Dangote Cement Plc is a Nigerian publicly-traded multinational cement manufacturer headquartered in Lagos. The company is engaged in the manufacture, preparation, import, packaging, and distribution of cement and related products in Nigeria, and has plants or import terminals in nine other African countries.

History
It was formerly known as Obajana Cement Plc, and changed its name to Dangote Cement Plc in July 2010. Obajana Cement Plc was incorporated in 1992. Dangote Cement Plc is a subsidiary of Dangote Group and is the largest company traded on the Nigerian Stock Exchange.

Dangote Cement listed on the Nigerian Stock Exchange in October 2010, and as at August  2014 accounts for 20% of the total market capitalization of the Exchange. In 2014, the Investment Corporation of Dubai (ICD) purchased a $300 million stake in Dangote Cement.

Aliko Dangote has invested US$6.5 billion into the company between 2007, and 2012. Cement accounted for roughly 80 percent of Dangote Group's business as of 2011.

Operations
The Dangote Cement plant in Obajana, Kogi, is the largest in Sub-Saharan Africa with 
10.25 million tonnes per year capacity across three lines and a further 3 million tonnes per year capacity currently being built. 
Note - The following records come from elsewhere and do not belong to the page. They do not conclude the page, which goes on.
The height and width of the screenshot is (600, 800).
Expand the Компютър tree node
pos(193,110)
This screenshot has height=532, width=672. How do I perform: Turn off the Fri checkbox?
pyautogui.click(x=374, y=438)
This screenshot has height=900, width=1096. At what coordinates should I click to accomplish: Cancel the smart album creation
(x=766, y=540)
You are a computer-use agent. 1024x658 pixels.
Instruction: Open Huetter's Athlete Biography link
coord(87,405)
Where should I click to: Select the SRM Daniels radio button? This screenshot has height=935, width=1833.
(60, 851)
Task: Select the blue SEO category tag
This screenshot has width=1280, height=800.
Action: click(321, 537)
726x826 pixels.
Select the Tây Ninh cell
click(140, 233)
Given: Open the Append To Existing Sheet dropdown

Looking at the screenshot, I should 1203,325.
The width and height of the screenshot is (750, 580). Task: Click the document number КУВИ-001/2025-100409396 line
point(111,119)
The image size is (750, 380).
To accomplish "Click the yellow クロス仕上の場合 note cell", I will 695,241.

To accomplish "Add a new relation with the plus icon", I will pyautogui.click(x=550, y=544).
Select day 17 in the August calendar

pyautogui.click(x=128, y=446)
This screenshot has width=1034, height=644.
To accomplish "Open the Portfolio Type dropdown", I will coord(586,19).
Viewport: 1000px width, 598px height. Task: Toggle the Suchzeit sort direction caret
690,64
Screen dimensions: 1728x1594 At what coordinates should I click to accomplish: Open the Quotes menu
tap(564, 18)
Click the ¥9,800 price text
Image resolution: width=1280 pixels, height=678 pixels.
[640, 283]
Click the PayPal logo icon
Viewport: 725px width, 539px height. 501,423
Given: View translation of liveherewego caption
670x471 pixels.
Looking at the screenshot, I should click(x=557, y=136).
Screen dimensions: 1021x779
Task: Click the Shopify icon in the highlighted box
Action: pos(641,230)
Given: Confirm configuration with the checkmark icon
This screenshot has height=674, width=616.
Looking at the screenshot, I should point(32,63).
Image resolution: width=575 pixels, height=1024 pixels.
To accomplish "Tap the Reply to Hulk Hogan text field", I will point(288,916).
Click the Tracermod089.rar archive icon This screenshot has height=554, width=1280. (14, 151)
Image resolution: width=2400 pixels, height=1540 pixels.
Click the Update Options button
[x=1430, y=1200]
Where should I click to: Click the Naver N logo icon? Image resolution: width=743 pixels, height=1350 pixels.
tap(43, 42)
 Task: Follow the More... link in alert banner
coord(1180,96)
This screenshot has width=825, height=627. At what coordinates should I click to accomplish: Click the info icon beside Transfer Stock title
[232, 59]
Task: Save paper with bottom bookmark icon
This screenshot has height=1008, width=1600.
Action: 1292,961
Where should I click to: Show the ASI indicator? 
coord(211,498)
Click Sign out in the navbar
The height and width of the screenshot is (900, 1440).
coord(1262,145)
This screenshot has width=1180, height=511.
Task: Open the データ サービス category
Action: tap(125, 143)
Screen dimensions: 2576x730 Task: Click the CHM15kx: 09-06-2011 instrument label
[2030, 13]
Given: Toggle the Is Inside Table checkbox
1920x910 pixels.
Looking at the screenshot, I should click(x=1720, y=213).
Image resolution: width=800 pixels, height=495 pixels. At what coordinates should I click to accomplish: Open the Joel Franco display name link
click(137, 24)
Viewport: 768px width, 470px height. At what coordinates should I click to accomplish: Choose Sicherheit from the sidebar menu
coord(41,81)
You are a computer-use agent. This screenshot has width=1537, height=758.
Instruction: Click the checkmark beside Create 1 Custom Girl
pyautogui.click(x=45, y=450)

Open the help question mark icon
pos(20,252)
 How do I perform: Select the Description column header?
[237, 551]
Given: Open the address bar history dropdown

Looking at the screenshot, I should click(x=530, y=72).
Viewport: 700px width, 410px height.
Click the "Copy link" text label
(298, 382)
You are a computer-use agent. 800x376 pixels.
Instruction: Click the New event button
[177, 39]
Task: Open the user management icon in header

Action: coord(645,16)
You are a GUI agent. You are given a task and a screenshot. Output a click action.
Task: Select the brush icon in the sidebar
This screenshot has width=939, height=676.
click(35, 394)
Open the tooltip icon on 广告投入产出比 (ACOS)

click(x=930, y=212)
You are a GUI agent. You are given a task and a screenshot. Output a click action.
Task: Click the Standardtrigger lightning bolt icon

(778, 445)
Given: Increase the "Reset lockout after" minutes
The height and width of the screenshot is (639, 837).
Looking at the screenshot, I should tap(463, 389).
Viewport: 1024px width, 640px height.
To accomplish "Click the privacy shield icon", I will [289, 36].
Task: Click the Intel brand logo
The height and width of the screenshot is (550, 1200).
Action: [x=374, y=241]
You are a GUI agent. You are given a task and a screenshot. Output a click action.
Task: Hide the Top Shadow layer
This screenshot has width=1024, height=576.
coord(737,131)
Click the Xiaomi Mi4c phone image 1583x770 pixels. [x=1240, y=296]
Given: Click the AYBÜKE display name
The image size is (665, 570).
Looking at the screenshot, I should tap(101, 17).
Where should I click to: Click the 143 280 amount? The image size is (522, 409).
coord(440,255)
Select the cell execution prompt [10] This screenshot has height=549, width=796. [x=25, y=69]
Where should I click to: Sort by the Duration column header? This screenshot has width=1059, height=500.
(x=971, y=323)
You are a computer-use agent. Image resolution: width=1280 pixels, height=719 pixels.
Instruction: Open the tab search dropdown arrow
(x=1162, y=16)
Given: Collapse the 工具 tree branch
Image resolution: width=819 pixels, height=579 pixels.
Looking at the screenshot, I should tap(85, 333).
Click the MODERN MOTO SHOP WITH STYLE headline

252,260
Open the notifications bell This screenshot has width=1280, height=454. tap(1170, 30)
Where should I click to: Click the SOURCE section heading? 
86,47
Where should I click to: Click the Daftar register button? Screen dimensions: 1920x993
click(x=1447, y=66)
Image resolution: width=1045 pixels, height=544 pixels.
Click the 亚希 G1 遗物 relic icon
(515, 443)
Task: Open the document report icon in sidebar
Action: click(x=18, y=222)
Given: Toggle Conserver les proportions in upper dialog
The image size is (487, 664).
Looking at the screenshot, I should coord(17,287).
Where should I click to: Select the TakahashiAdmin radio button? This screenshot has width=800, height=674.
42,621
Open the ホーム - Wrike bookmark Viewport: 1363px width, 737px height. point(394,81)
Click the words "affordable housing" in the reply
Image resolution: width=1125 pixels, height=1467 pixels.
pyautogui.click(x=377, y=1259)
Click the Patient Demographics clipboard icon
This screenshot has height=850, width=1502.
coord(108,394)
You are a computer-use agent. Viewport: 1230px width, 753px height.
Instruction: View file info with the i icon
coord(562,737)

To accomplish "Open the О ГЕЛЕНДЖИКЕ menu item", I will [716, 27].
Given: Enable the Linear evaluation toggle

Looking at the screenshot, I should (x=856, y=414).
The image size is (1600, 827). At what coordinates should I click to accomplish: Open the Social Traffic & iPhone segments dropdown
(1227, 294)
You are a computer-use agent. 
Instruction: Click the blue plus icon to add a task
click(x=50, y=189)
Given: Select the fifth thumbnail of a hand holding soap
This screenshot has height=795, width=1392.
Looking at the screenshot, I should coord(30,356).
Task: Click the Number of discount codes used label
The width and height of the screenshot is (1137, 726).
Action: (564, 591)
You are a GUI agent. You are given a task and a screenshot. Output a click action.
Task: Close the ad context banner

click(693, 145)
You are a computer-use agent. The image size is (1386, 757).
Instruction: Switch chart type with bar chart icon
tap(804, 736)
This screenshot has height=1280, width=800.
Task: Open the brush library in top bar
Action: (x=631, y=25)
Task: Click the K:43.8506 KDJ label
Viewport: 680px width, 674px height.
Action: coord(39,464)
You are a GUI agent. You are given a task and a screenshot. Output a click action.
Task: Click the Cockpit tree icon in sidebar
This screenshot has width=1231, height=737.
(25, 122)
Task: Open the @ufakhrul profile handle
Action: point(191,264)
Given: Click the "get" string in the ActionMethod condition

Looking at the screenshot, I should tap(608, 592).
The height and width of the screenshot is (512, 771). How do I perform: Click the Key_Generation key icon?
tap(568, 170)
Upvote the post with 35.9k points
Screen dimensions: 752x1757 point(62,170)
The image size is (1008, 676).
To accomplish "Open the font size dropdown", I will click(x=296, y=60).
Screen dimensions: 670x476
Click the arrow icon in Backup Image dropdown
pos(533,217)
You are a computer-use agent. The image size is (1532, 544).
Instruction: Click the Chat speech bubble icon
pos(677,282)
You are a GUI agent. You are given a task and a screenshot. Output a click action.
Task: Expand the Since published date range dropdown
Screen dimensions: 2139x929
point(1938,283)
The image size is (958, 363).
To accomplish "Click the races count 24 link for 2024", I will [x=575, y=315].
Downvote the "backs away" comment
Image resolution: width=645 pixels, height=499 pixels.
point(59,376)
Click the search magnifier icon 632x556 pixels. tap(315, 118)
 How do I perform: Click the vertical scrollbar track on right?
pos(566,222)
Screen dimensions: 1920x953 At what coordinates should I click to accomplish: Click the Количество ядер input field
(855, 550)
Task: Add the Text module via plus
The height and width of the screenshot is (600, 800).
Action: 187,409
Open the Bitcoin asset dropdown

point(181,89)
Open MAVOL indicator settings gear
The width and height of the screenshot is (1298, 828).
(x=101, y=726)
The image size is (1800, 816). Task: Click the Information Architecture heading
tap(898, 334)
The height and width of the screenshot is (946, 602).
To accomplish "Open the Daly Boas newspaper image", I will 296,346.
In 2012, the firm opened a $1 billion cement plant in Ibese, Ogun.  The facility is capable of producing 6 million metric tonnes of cement per year, raising the company's total production by 40 percent at the time. The plant was installed by the Chinese construction and engineering firm Sinoma, and represents one of the largest non-oil investments in Nigeria. 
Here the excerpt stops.